• [AIM]: Copy the records below word for word.

• [EXTRACTED MATERIAL]:
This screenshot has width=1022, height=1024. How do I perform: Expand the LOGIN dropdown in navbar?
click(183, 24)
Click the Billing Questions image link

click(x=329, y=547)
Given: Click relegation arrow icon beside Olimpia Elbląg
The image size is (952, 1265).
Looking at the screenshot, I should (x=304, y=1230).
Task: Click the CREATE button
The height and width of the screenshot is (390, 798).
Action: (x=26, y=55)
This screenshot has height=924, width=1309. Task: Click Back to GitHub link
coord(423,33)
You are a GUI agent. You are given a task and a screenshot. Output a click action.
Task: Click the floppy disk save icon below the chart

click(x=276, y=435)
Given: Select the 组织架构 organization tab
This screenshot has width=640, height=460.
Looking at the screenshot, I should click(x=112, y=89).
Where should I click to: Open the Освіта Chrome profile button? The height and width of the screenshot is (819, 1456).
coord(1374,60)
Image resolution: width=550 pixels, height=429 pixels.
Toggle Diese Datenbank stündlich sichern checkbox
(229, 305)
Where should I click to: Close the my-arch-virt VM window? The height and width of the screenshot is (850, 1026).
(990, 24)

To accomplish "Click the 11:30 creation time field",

• [EXERCISE SOLUTION]:
This screenshot has width=1022, height=1024. How do I perform: Expand the LOGIN dropdown in navbar?
click(183, 24)
Click the Billing Questions image link

click(x=329, y=547)
Given: Click relegation arrow icon beside Olimpia Elbląg
The image size is (952, 1265).
Looking at the screenshot, I should (x=304, y=1230).
Task: Click the CREATE button
The height and width of the screenshot is (390, 798).
Action: (x=26, y=55)
This screenshot has height=924, width=1309. Task: Click Back to GitHub link
coord(423,33)
You are a GUI agent. You are given a task and a screenshot. Output a click action.
Task: Click the floppy disk save icon below the chart

click(x=276, y=435)
Given: Select the 组织架构 organization tab
This screenshot has width=640, height=460.
Looking at the screenshot, I should click(x=112, y=89).
Where should I click to: Open the Освіта Chrome profile button? The height and width of the screenshot is (819, 1456).
coord(1374,60)
Image resolution: width=550 pixels, height=429 pixels.
Toggle Diese Datenbank stündlich sichern checkbox
(229, 305)
Where should I click to: Close the my-arch-virt VM window? The height and width of the screenshot is (850, 1026).
(990, 24)

To accomplish "Click the 11:30 creation time field",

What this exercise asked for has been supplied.